One of the most painful circumstances of recent advances in science is that each one of them makes us know less than we thought we did. When I was young we all knew, or thought we knew, that a man consists of a soul and a body; that the body is in time and space, but the soul is in time only. Whether the soul survives death was a matter as to which opinions might differ, but that there is a soul was thought to be indubitable. As for the body, the plain man of course considered its existence self-evident, and so did the man of science, but the philosopher was apt to analyze it away after one fashion or another, reducing it usually to ideas in the mind of the man who had the body and anybody else who happened to notice him. The philosopher, however, was not taken seriously, and science remained comfortably materialistic, even in the hands of quite orthodox scientists.

Nowadays these fine old simplicities are lost: physicists assure us that there is no such thing as matter, and psychologists assure us that there is no such thing as mind. This is an unprecedented occurrence. Who ever heard of a cobbler saying that there was no such thing as boots, or a tailor maintaining that all men are really naked? Yet that would have been no odder than what physicists and certain psychologists have been doing. To begin with the latter, some of them attempt to reduce everything that seems to be mental activity to an activity of the body. There are, however, various difficulties in the way of reducing mental activity to physical activity. I do not think we can yet say with any assurance whether these difficulties are or are not insuperable.
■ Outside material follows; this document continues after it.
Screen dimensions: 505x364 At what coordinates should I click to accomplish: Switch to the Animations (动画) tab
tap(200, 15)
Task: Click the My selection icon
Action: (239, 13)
What we can say, on the basis of physics itself, is that what we have hitherto called our body is really an elaborate scientific construction not corresponding to any physical reality. The modem would-be materialist thus finds himself in a curious position, for, while he may with a certain degree of success reduce the activities of the mind to those of the body, he cannot explain away the fact that the body itself is merely a convenient concept invented by the mind. We find ourselves thus going round and round in a circle: mind is an emanation of body, and body is an invention of mind. Evidently this cannot be quite right, and we have to look for something that is neither mind nor body, out of which both can spring.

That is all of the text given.